> 問題
A: 聞き方を扱った書評によると、「話し方と聞き方ではどちらが大切なのか?」と聞かれたとき、著者は何と断言しているか。
B: 聞き方を扱った書評を、最後の文の後から続けて書いてください。

> 記事本文
#####

オンラインで話しやすさを生みだす「聞き方」のルール

[レビュアー] 印南敦史(作家、書評家)

人は聞き方が9割』(永松茂久 著、すばる舎)は、2019年にベストセラーとなった『人は話し方が9割』の著者による最新刊。タイトルからわかるとおり、今回のテーマは“聞き方”。「話し方が9割なのに、聞き方も9割なの?」と疑問に思われるかもしれませんが、そこには理由があるようです。

それは「人は本来話したい生き物である」ということです。

本当は「話し上手な人」よりも「話させ上手な人」を求めているのです。

ということは、会話を上達させる一番のコツは、「苦手な話し方を磨くことや、苦手な人との会話に使う時間を減らし、自分の大切な人の話を聞く時間を増やすこと」 ただこれだけです。(「[はじめに]話なんか苦手なままでいい」より)

つまり会話上手な人は、こうしたことを心得ているに過ぎないということ。

とくに難しいことをやっているわけではなく、とにかく話をしっかり聞く。聞くことを通じ、相手をきちんと理解し、相手の求めていることを投げ返しているだけだというわけです。

そう信じて疑わないからこそ、「話し方と聞き方ではどちらが大切なのか?」と聞かれるたび、著者は迷わず「コミュニケーションにおいては、話し方より聞き方のほうが大切」だと断言しているのだとか。

したがって本書は、『人は話し方が9割』のさらに大切な部分をまとめたものだということです。

きょうはそんな本書の第4章「『また会いたい』と思われる人の聞き方」のなかから、“オンラインでの聞き方”についてのトピックスを取り上げてみたいと思います。

オンラインは聞き方ですべてが決まる

講演やセミナーなどの勉強会、あるいは会社の会議などは、“ひとりの発言者対聴衆”という図式のもとに成り立っています。そういう場合、発言者はプロもしくは慣れている人である場合が多いため、さほどの問題はなかったはず。また、聞く側が他の人に表情を見せる必要もほぼなかったのではないでしょうか?

しかし、オンラインの場合はそうはいきません。多くの場合は全員の顔が表示される画面設定になっているので、聞いている人の表情が参加者全員に見られてしまうことになるからです。

そのため、「この人は真剣に聞いているな」「この人は話の聞き方が下手だな」というような印象が、即座についてしまうわけです。

つまりオンラインの浸透によって、「自分自身がどんな顔をして聞いているのか」を無視できない状況になったということ。いいかえれば、「聞く力」がダイレクトに問われるようになったと考えることができそうです。(188ページより)

オンラインでいい空気をつくる「3つのコツ」

慣れないなかで話す人にとって、オンラインにおける周囲からのリアクションは命綱のようなもの。懸命に話した結果、リアクションがなかったとしたら、発言者は嫌な気分になるかもしれません。

逆にうなずいてくれる人がいたとしたら、それが安心感につながる可能性もあります。

#####

> 保存済みエントリ
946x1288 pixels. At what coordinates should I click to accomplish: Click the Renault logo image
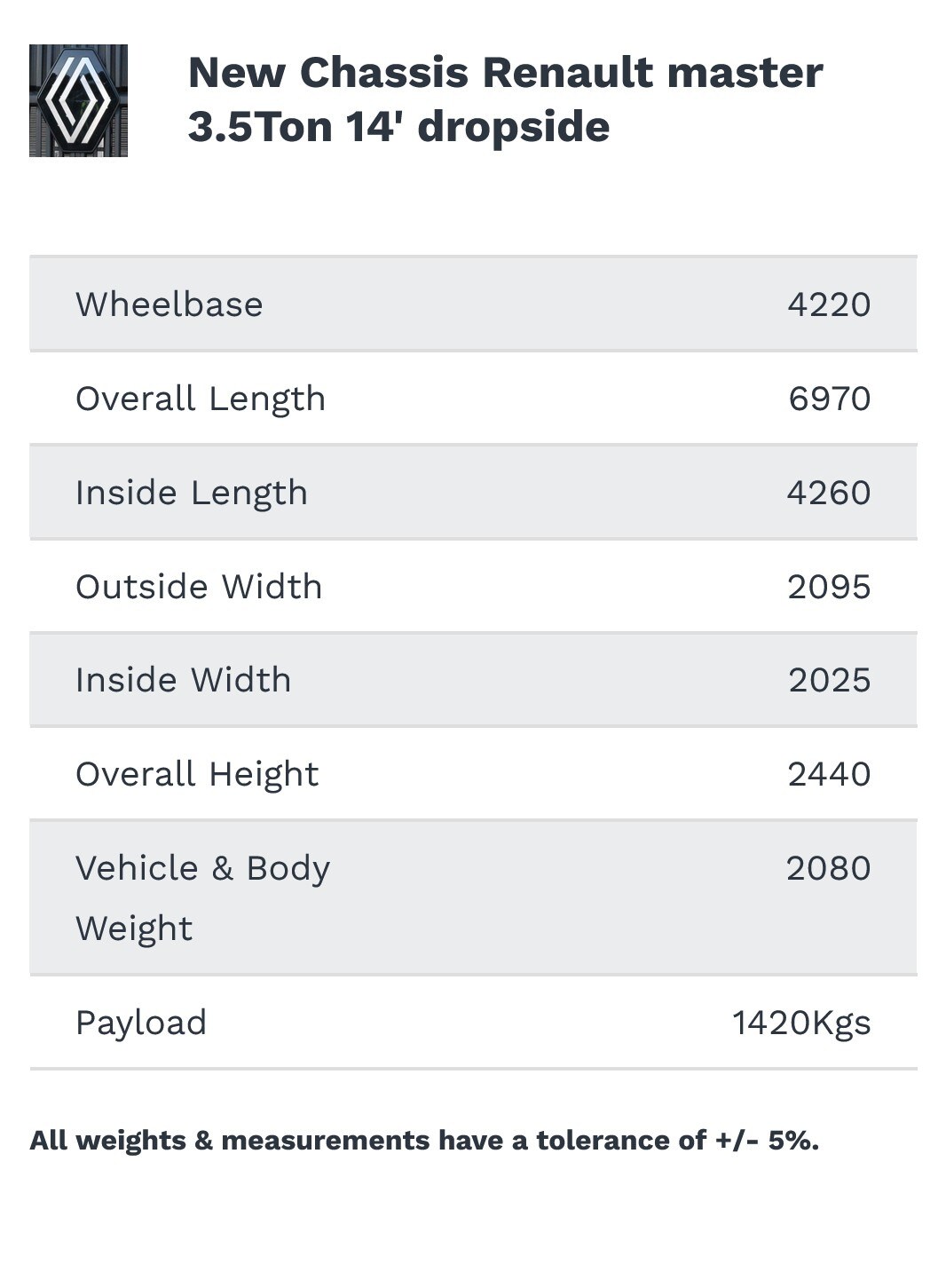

#####

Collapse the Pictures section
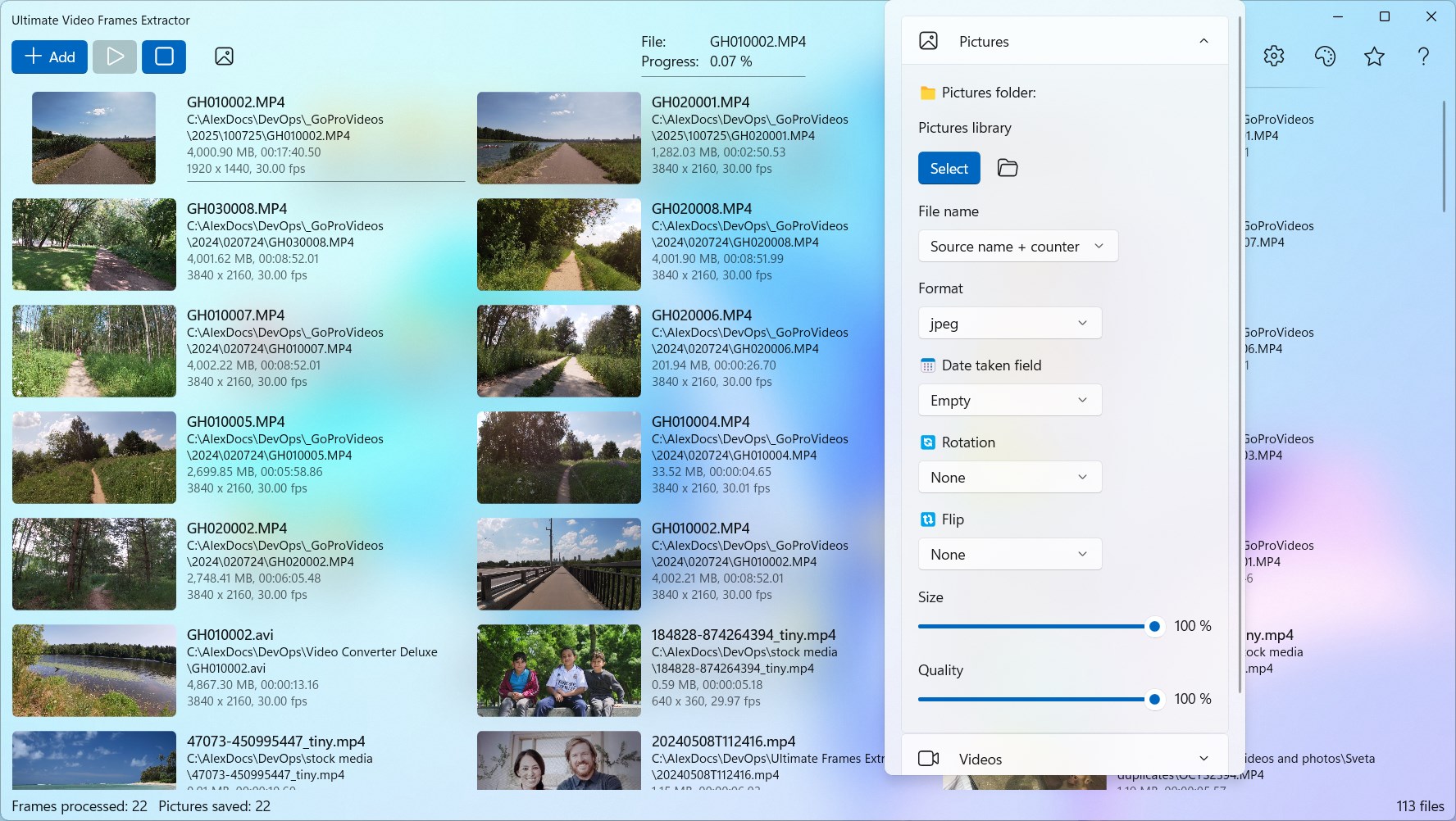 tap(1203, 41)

#####

> 各問の解答
A: 「コミュニケーションにおいては、話し方より聞き方のほうが大切」だと断言している。

B:
そんなオンラインの性質を考慮し、著者は社内会議やコミュニティのなかでいくつかのルール決めをしているのだそうです。

それは

「否定禁止」

「魔法の傾聴」

「リアクション3倍」

というものです。

(195〜196ページより)

つまり、話す人に対する配慮をあらかじめルール化しているということ。先にルール化しておけば、「あ、ここはそういう場所なんだな」と、参加者にマインドセットしてもらえるからです。

「否定禁止」とは、いうまでもなく相手のことばを否定しないこと。逆に「いいですね!」「おもしろいですね!」「いいアイデアですね!」というように、肯定に徹するのです。

「魔法の傾聴」は、表情、うなずき、姿勢、笑い、感動などをフルに活用して聞くこと。そして「うわぁ、それは素敵ですね!」というように前向きなリアクションをするわけです。

そのリアクションに関しては「リアクション3倍」も重要なポイント。リアクションが大きければ大きいほど、画面の向こう側にいる参加者たちに伝わりやすく、好印象を与えることができるのです。(194ページより)

リアルと同じマインドでオンラインに向かおう

なお著者の場合、「僕はコミュニケーションが苦手なので顔出しはナシでいいですか?」「お化粧をしていないので顔出しNGでお願いします」というような方には、オンタイム参加を丁寧にお断りし、録画で見てもらっているのだそうです。

それは、しっかりと準備をして臨んでいる方にとっての話しやすさを守るため。オンラインでもリアル同様、参加する人が話しやすい空気づくりに協力することが最低限のマナーだということです。

オンラインは移動がないぶん楽なツールではありますが、その反面、おそろしいほど聞き方や心の姿勢をジャッジされます。

「この人は感じのいい人だな」 「あ、この人はどこにいっても好かれないだろうな」 と判断されてしまうのです。

こうした理由から見ても、オンラインはコミュニケーション、特に聞く力や姿勢、その人自身の周りに対する配慮や心の在り方が大きく問われるツールなのです。(197〜198ページより)

ストレスなくオンライン時代を進んでいくためには、そういう意味でも聞き方を磨くことが大切なのだと著者は主張しているのです。(196ページより)

本当は話なんか苦手でもいい。解決しようとしたり、無理にいい話をする必要などなく、本当に大切なのはただ相手に寄り添うこと。そういう意味で、相手の話をしっかりと聞くことは重要なのだと著者は主張しています。たしかにその点を意識していれば、コミュニケーションの質はおのずと高まっていくのではないでしょうか?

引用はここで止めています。